SNU5 Xenograft Model

SNU5 Xenograft Model

Over 200,000 cases of gastric cancer occur annually in the United States. This disease often has little to no early-stage symptoms and the most common cause of gastric cancer is infection with the bacterium Helicobacter pylori. The SNU5 cell line was isolated by J. Park in 1987 from the metastatic ascites of a female Asian 33 year old patient with gastric carcinoma.  SNU5 cells have since been used as a colon cancer model in many studies. A 2012 Clinical Cancer Research study by Kanjoormana et al. used the SNU5 xenograft model to characterize the ability of γ-tocotrienol to sensitize tumors to capecitabine.
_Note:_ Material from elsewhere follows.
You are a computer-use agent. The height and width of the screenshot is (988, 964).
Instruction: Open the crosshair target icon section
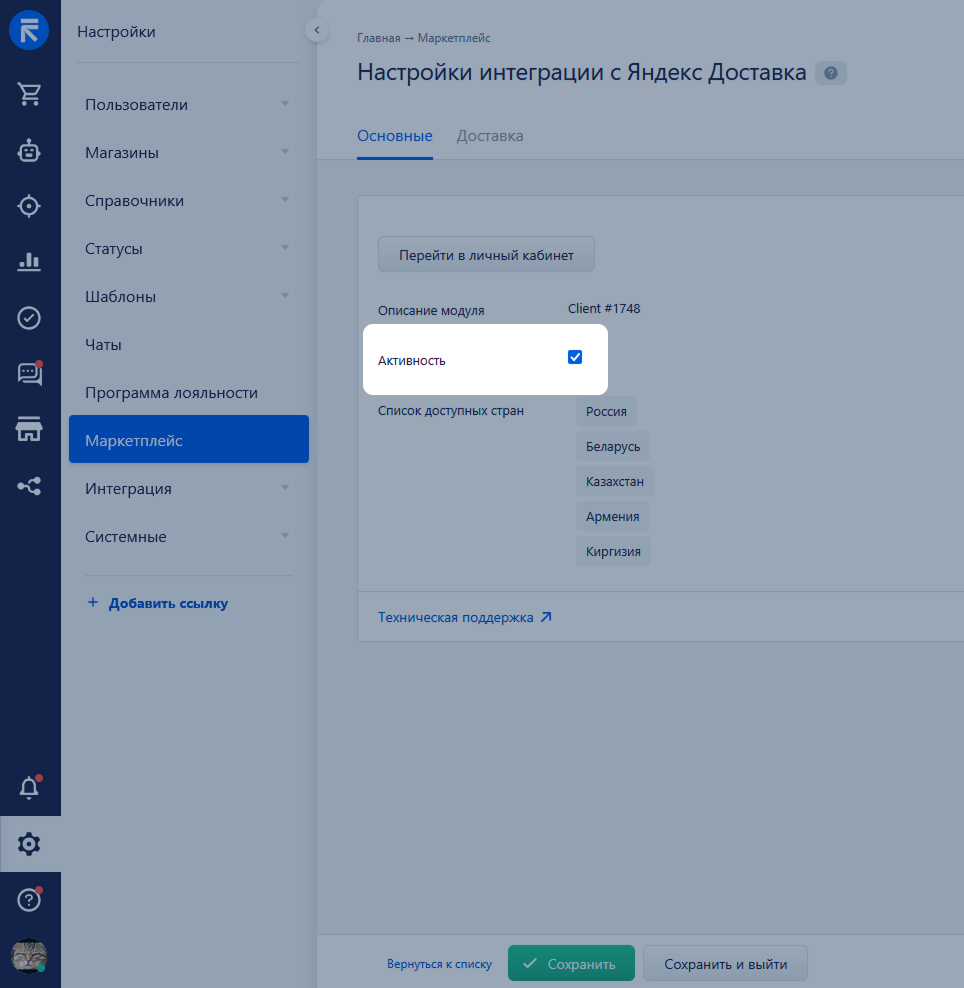point(29,206)
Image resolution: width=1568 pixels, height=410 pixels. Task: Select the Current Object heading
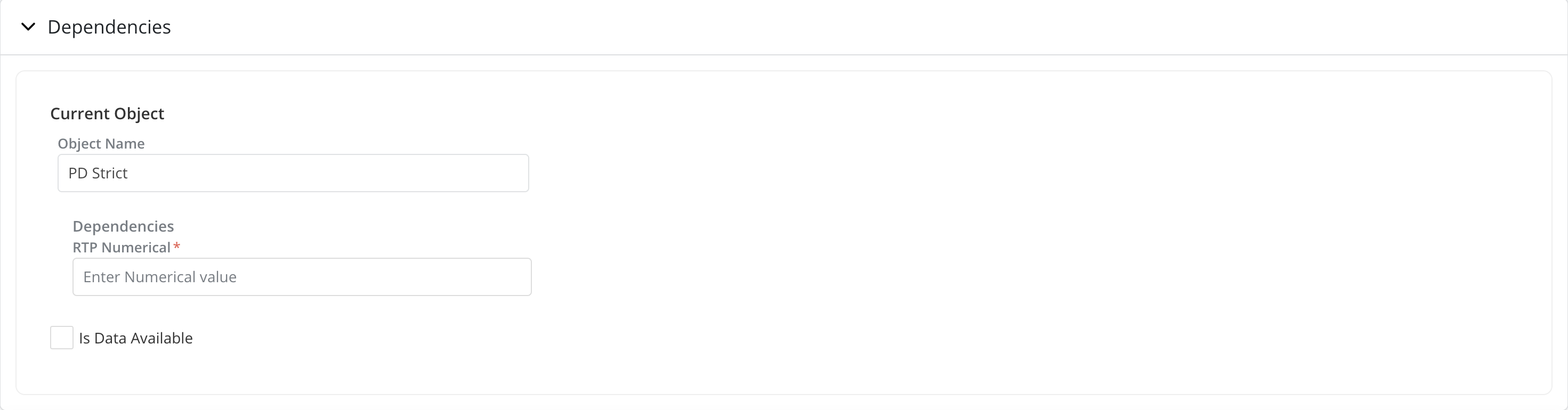(x=107, y=114)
Results demonstrated that combination treatment with γ-tocotrienol and capecitabine led to synergistic NFΚ-B-mediated inhibition of proliferation and tumor growth marked by the suppression of markers of invasion, proliferation, metastasis and angiogenesis. Fujian et al. released a Drug Design, Development and Therapy article in 2015 using the SNU5 xenograft model to characterize a mechanism of MET resistance to PHA665752, a MET inhibitor. Results showed that PI3K p110α overexpression is a biomarker for the tyrosine kinase inhibitor resistance, supporting PI3K p110α as a novel potential target for gastrinoma. Lastly, in 2014 Liu et al. published a study in Tumour Biology using SNU5 subcutaneous xenografts to characterize the anticancer effects of oridonin, a diterpenoid compound isolated from Rabdosia rubescens. SNU5 was chosen for the c-Met gene amplification; results demonstrated that oridonin treatment was well tolerated and anti-tumor activity was dose dependent and manifested as reduction in microvessel density (anti-angiogenesis as noted by CD31 levels), suppressed tumor proliferation (measured by Ki67) and growth inhibition. The SNU5 cell line is used to create the CDX (Cell Line Derived Xenograft) SNU5 xenograft mouse model. The SNU5 xenograft model has been used in gastric cancer studies including combination therapies and MET resistance.

Basic Study Design

  1. SNU5 cells are maintained in exponential growth phase under aseptic conditions.
  2. Cells are trypsinized and cell count viability is determined using a trypan blue exclusion assay (98% of cell viability is required). SNU5 cell suspension is adjusted to appropriate density.
  3. Each mouse is singly subcutaneously injected into the right flank with 106 cells in 100 µL of a Matrigel- SNU5 cell suspension.
  4. The injection sites are palpated up to three times weekly until tumors are established to an average size of 50-150 mm3 as measured via digital calipers.
  5. Animals are randomized into treatment groups. Administration of test compound is performed according to the pre-established treatment schedule.
  6. Mice weights are measured and recorded 3 times weekly; tumors are measured and recorded daily.
  7. End of study is reached when tumor size reaches 2,000 mm3 or the predetermined size limit per approved IACUC protocol.
  8. Final necropsy and tissue collections are performed for appropriate downstream analysis. Tumors are excised, weighed and documented by digital imaging. Tumors and tissues can be stabilized in RNAlater, snap frozen in LN2 or prepared for histology.